Global Strategy Outlook

Why BREXIT may not happen…

Britain could exit from ‘Brexit’ – these articles explain why

The UK is facing an unprecedented political crisis. The June 23rd referendum vote ended with the majority of Brits voting to leave the European Union. Article 50 will need to be triggered by the new prime minister, kick-starting negotiations with the EU. But according to these recent articles on Savvy Investor, a Brexit from the EU is not at all guaranteed.

union-jack-britain-brexit

“Bracksies”: how Brexit could wind up not actually happening (Vox)
Dylan Matthews presents three scenarios which may prevent a British exit from the EU. First, the Scottish Parliament could veto Brexit. Second, the next Prime Minister could simply delay invoking Article 50 by having another referendum. Third, a general election could be called before invoking Article 50, giving the next government a mandate to cancel the referendum results.

How Britain Could Exit ‘Brexit’ (The New York Times)
David Cameron has said that the referendum decision is binding and that it is for his successor to decide when to start the process of implementing the decision. But in reality, the referendum is not legally binding. It could be ignored, but that would be political suicide and would fuel more extreme voices. A Scottish veto, though deeply unpopular, would offer a more legitimate rejection of the referendum.

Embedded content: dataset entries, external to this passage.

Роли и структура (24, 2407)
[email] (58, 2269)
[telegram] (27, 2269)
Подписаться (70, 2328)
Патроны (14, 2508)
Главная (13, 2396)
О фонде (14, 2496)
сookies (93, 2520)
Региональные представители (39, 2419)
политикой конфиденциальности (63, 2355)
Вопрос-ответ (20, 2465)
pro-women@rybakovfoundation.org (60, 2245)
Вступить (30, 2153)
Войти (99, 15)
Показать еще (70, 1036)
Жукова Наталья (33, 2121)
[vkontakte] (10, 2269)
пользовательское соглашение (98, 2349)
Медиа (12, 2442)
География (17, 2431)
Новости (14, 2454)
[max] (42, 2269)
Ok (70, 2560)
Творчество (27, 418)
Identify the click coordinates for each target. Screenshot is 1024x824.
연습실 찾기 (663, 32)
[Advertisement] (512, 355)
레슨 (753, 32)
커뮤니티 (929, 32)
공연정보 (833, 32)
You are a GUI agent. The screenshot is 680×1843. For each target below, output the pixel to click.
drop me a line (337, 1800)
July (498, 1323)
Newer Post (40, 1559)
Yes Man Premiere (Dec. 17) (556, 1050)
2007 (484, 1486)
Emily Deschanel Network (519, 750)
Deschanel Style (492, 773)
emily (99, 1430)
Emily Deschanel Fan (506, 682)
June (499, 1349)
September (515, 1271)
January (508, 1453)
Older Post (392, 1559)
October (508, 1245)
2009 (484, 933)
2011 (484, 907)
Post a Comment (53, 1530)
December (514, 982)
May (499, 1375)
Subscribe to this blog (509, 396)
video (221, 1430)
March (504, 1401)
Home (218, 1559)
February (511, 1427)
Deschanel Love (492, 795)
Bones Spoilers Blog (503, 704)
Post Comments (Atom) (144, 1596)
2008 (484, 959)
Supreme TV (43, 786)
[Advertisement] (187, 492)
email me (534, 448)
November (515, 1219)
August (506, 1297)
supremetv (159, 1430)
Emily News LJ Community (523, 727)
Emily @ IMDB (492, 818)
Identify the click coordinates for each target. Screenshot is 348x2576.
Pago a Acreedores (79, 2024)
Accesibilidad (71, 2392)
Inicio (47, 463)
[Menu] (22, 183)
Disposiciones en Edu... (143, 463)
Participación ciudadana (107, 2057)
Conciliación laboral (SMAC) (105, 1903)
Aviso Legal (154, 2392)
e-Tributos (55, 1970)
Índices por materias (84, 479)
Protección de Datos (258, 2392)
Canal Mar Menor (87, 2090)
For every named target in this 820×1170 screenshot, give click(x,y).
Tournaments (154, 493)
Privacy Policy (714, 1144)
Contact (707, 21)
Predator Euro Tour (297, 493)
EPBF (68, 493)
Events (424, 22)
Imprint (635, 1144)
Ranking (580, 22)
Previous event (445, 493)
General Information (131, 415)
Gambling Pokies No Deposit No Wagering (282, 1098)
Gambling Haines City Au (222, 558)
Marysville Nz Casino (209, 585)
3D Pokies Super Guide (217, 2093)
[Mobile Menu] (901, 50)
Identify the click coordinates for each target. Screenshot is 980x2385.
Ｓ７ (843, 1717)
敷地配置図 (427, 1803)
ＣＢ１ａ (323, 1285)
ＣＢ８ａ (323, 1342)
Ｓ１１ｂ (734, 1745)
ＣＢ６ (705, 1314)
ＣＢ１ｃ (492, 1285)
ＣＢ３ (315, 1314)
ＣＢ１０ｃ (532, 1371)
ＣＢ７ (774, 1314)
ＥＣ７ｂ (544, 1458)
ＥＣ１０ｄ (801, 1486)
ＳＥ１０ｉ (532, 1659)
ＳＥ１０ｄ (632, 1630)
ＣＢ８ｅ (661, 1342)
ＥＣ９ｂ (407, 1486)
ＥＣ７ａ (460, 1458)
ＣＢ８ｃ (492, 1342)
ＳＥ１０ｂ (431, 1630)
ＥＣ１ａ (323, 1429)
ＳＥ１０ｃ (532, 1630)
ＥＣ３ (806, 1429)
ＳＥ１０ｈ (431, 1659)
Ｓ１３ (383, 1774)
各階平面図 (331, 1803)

Brexit? Maybe not, after all (Politico)
Tom McTague and Alex Spence discuss different paths Britain could take to avoid leaving the EU. These include a second renegotiation, invoking parliamentary sovereignty, new elections to bring in a pro-EU PM who then refuses to invoke Article 50, and using a “Scottish backdoor” to escape the referendum result.

Why Brexit Might Not Happen at All (New Yorker)
If Boris Johnson succeeds David Cameron, it is unclear when he might invoke Article 50. He wrote in the Telegraph newspaper that Britain’s departure from the EU “will not come in any great rush”. The Leave vote is purely advisory and so a final decision still rests with Parliament. If Johnson ends up in a corner and can’t guarantee British firms access to the European market, without allowing free movement of people from the continent, would he still support leaving the EU?

Hugo Dixon: Follow Merkel on Brexit – and keep cool (Reuters)
Hugo Dixon writes that many Brits are regretting their decision to vote to leave the EU now that the reality is unfolding. Voter dissatisfaction may grow when the next prime minister sets out his or her exit plan. It will become clear that many of the promises made by Boris Johnson and the Leave campaign  – crucially that it would be possible to get access to the EU’s single market whilst ending the right of EU citizens to come to Britain – are inconsistent.